You can view the boiling water as the challenges you face in your day to day life. No matter how big or small these challenges might seem, you can always choose how you react to them. You can be a soft potato or an egg that becomes even stronger through storms. Or you choose to be adaptable just like the coffee beans and make the most out of the challenges you face.

Would you like to learn more tips from Sinead? Would you like Sinead to help you with your next presentation?
Get in touch today for a virtual session

Secrets to public speaking

1. Preparation

One of the secrets to public speaking is preparation.

2. Time your speech while practicing it.

Know the length of time for your speech. Sometimes the audience can lose interest in your speech if it becomes too long. It is always important to be disciplined and stick to your time. When I did my first TEDx speech, I had to be so precise about my speech time because that is what TEDx requires from speakers.

3. Write your speech down and take notes.

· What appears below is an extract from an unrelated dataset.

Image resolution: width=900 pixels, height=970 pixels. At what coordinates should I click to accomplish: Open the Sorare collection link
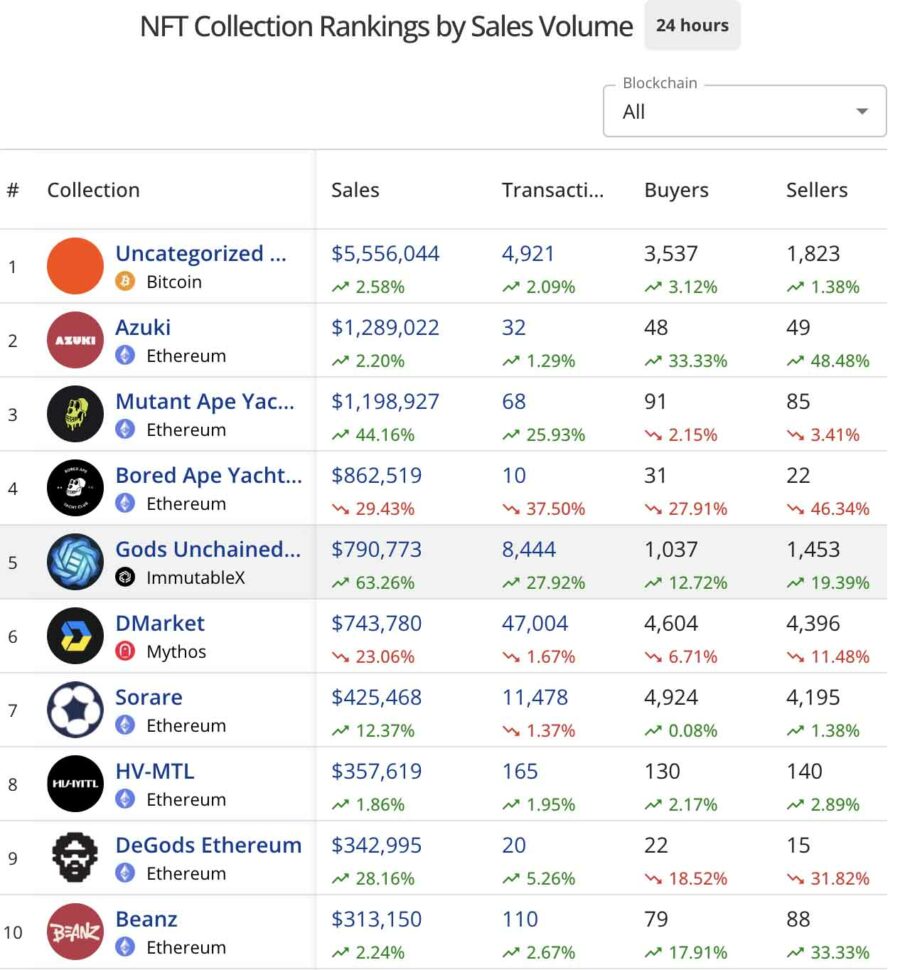pos(148,697)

Read your speech out loud. Visualise your speech in your head. In trying to formulate a point for your speech then Twitter can be a good place. Why because the number of words that can be used is a set amount and so you have to get your point across in that amount of words. Be smart about the structure of your presentation. Deliver your punchline early so listeners can understand and make sense out of what you’re saying. Make your speech memorable. Your speech should have an opening statement that grabs interest, A middle part that establishes your credibility and a conclusion that propels the listener to support your position or to take action.

4. Audience

Identify who your audience is and then ask yourself how you intend to get them to listen.

5. Credibility

Why should your audience be listening to you? What makes you authority on this subject matter over someone else?

6. Storytelling

Storytelling is the one thing that you can add to your presentation that is an absolute game-changer. Stories help turn ordinary speeches into unforgettable experiences. You just simply can’t afford not to them in your presentations and here’s why. If you want your audience members to trust you more, connect deeper with you, and remember what you said, then tell an emotionally rich story. When you tell stories you transport your audience to a realm of imagination and creativity which is instantly engaging and can be extremely entertaining. Try telling more stories in your next presentation — your audience will love you for it.

Traits of public speakers

Think about some of your favourite public speakers. What are some characteristics that they exhibit that you believed helped them become the amazing speaker they are today? Do you possess those characteristics? Whether you feel you do or not, there are certainly a handful of traits that many of the top-performing public speakers have. Below is a list of the 5 most important characteristics every successful speaker should possess:

Be Prepared

One of the most important qualities of a good speaker is the ability to be prepared.

Be Confident

Confidence allows public speakers to speak with clarity. When you are calm and focused, you can manage your thoughts better. Confidence also helps speakers speak slowly so they are understood.

Be Passionate

Presenting with passion shows a personal investment to the topic and connects people on an emotional level. Of course, this source of passion needs to come naturally. If the topic is something that you live and breathe – great!

Know your audience

If you are speaking in front of an audience, there is usually a reason. Know who you are speaking to and what they want or need to take away. If it's friends and family, entertain them. If it's a corporate event, teach and inspire them. Knowing the demographic of the audience is imperative.

Add humour and emotion to your speeches

Humour creates a bond between the speaker and the audience.

Every one of us wants to communicate better. Whether we’re presenting in a virtual environment, participating in a team meeting, or just talking with a friend, spouse, or stranger we all want what we’re saying to be delivered well.